Stored data:
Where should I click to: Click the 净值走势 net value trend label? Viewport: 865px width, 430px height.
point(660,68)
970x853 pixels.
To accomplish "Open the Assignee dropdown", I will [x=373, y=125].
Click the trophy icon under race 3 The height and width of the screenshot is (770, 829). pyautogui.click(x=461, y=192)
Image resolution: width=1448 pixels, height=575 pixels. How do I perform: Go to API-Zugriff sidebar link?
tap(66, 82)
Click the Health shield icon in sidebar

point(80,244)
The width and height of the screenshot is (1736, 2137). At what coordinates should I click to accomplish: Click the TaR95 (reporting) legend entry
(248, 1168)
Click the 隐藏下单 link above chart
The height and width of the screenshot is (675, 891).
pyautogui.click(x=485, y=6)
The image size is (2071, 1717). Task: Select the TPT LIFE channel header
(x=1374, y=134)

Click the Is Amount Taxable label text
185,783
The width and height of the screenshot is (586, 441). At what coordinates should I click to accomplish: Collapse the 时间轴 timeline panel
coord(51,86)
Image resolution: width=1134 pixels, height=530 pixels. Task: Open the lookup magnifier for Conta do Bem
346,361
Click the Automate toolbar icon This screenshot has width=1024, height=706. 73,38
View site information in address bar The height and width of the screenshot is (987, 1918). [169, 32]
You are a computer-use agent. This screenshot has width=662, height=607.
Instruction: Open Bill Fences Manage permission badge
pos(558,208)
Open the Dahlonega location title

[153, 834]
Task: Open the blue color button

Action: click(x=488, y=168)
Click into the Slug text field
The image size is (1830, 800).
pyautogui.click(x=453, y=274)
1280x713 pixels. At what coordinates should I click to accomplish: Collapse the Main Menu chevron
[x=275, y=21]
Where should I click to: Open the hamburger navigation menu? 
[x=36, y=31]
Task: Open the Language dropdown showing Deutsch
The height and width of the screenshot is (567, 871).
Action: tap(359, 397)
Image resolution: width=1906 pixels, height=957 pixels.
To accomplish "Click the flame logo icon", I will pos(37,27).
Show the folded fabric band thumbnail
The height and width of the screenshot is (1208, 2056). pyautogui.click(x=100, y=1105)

*Task to complete*. Look through the entries and copy every line in which the string "dropdown" appears.

*Answer box*.
To accomplish "Open the Assignee dropdown", I will [x=373, y=125].
Task: Open the Language dropdown showing Deutsch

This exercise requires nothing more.